But there is a stratum of elections beneath even the so-called "lowinformation" races, and here lie most elections for public office. The vast majority of election research has focused on presidential and congressional elections, but those elections are for only one of the over 80,000 governments across the United States. Most races for office in the 50 state governments are very low-proflle, as are the vast majority of elections to office in over 3,000 counties, 19,000 municipalities, 16,000 townships, 14,000 school districts, and over 33,000 other special districts across the United States[60] Most voters are hardly aware of these elections and may not even know a single fact about the candidates until they see names and other details on the ballot. In Texas judicial races, for example, roughly four-fifths of voters could not recognize the names of major candidates just minutes after voting. In 1976, because he shared a familiar surname—Yarbrough—with a former senator and gubernatorial candidate, voters unwittingly elected to the Texas Supreme Court a candidate who claimed he "took his instructions from God."[61] The lowest of the low-intensity races even surprise some voters, who proclaim, "I didn't know there was an election" for the state legislature, county council, municipal judgeship, or school board. As Harry S Truman once remarked about a local elected office in Pittsburgh, "What in the hell's a prothonotary?"[62]
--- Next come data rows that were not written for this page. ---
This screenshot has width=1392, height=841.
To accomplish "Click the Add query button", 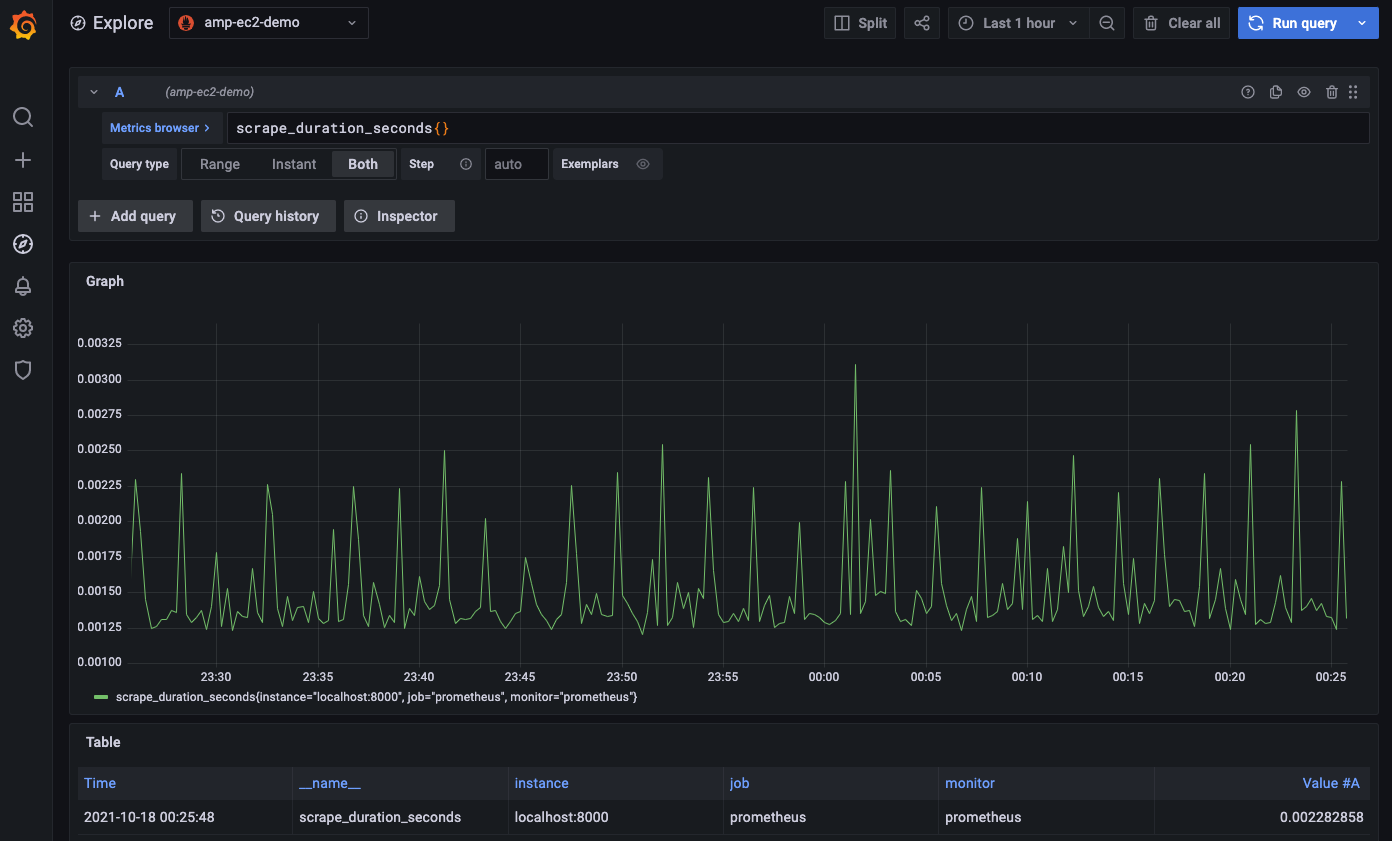I will (133, 216).
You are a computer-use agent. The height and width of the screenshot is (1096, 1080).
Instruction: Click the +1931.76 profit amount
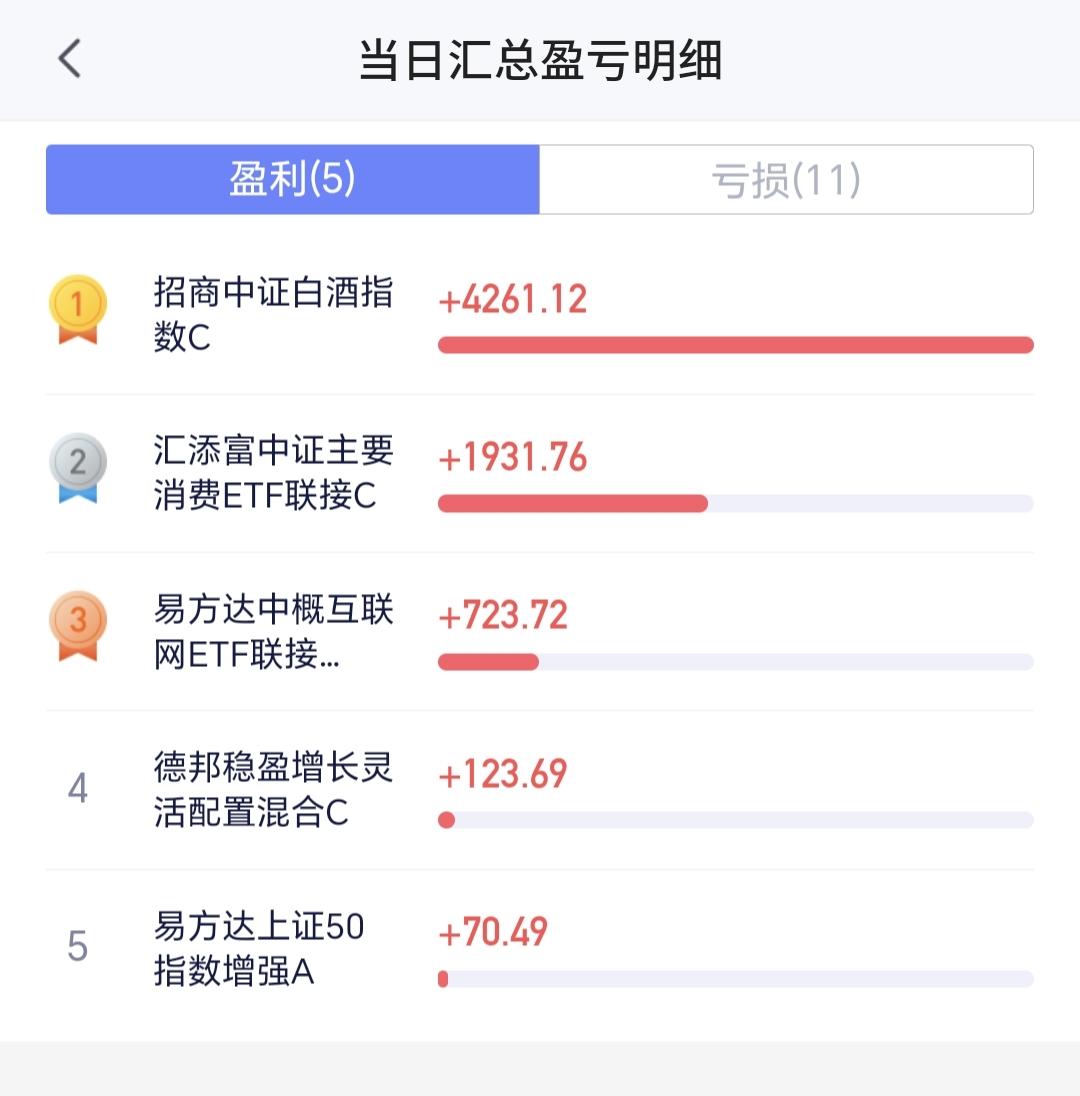512,458
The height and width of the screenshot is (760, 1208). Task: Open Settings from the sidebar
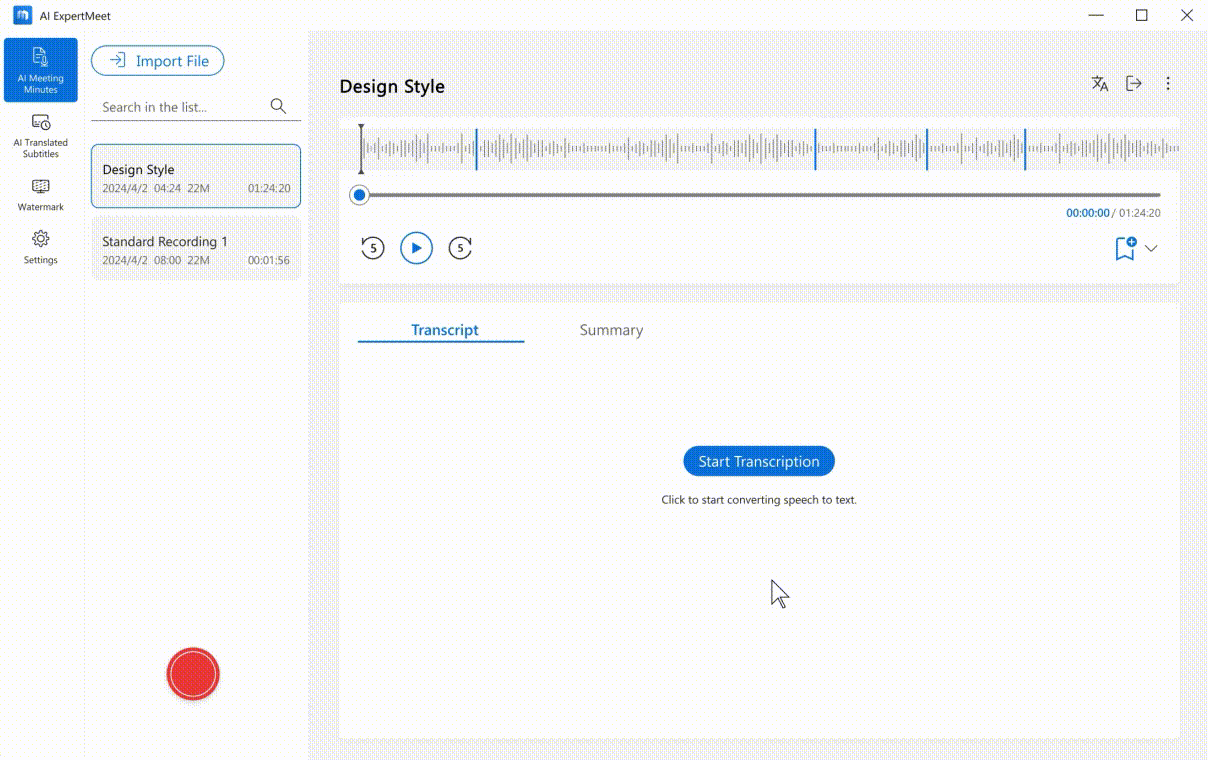point(41,247)
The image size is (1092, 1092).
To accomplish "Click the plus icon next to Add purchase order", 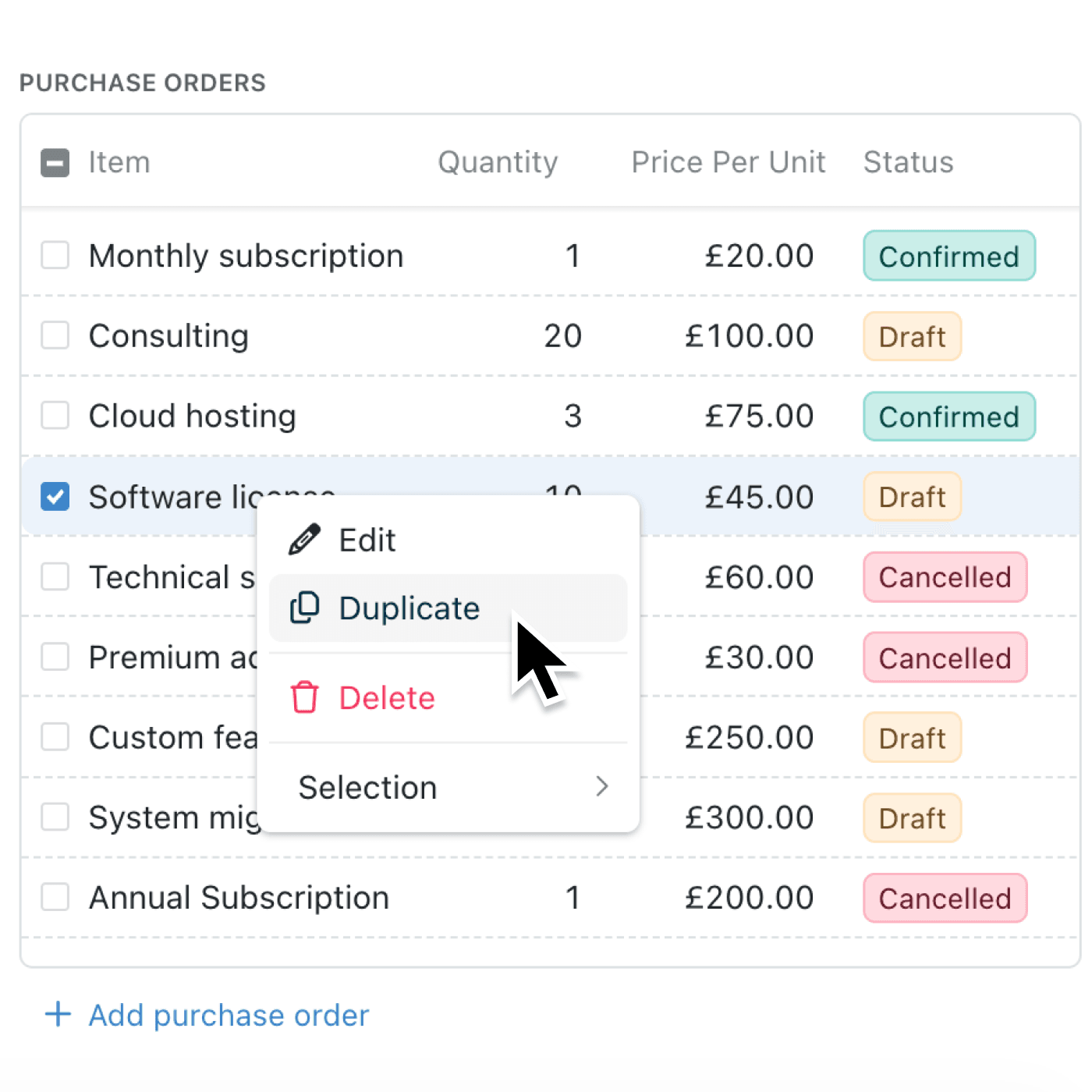I will 56,1015.
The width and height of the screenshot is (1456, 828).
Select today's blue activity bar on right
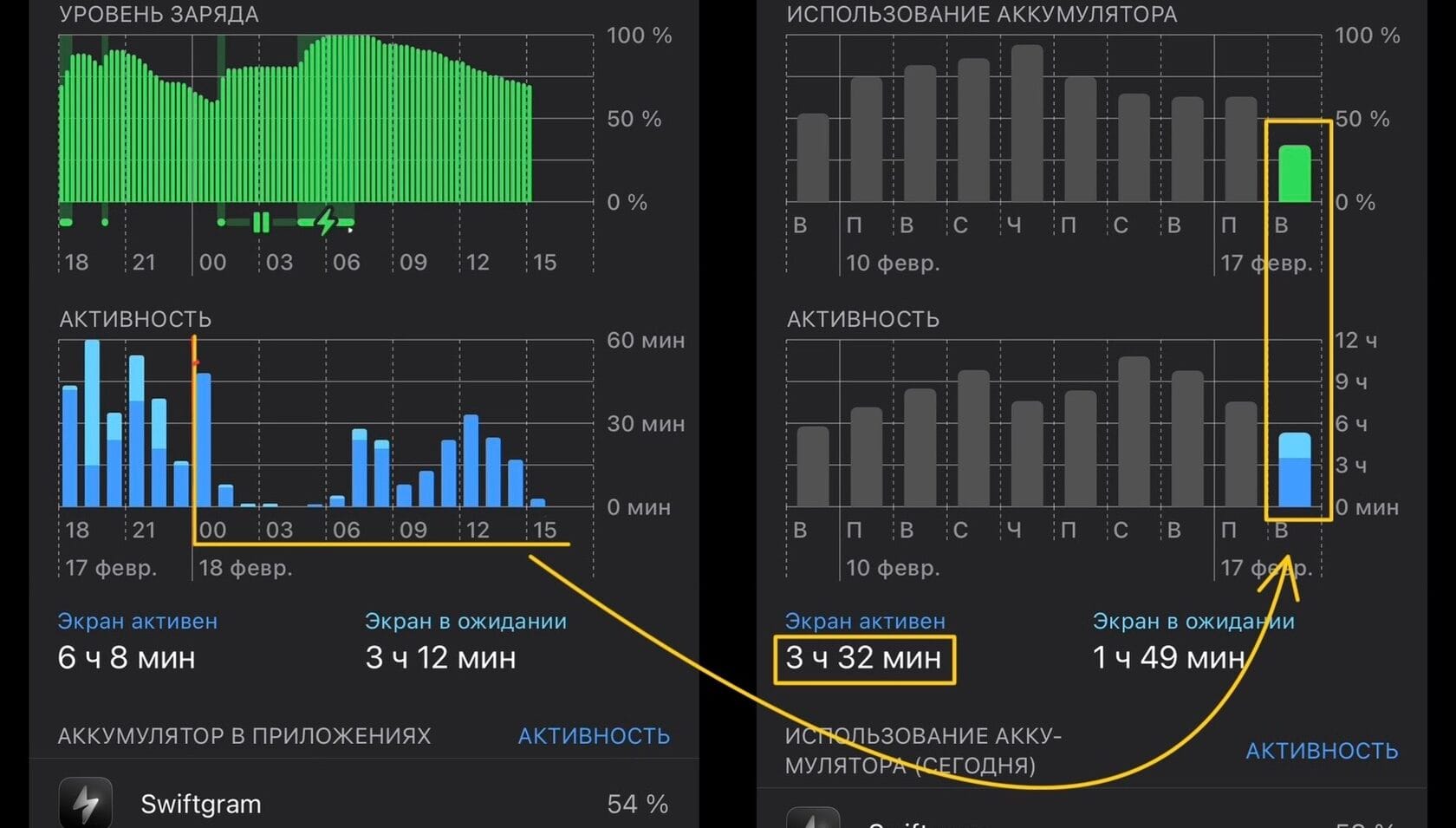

Local representatives, as well as the more obscure state elected officials, barely make a blip on the average citizen's radar. As James Fishkin muses, "I know almost nothing about most of the 200 to 350 people[63] [who represent me], and they certainly know almost nothing of me. Public awareness of these elections is sometimes so low that turnout is under 20 percent or even below 10 percent. Capitalizing on this fact, the Christian Coalition began targeting local elections in 1990 because it knew that a small, activist core could prove decisive in them. Victory required few votes, and "stealth candidates" could win support without voters knowing what special interests they actually represented.[64]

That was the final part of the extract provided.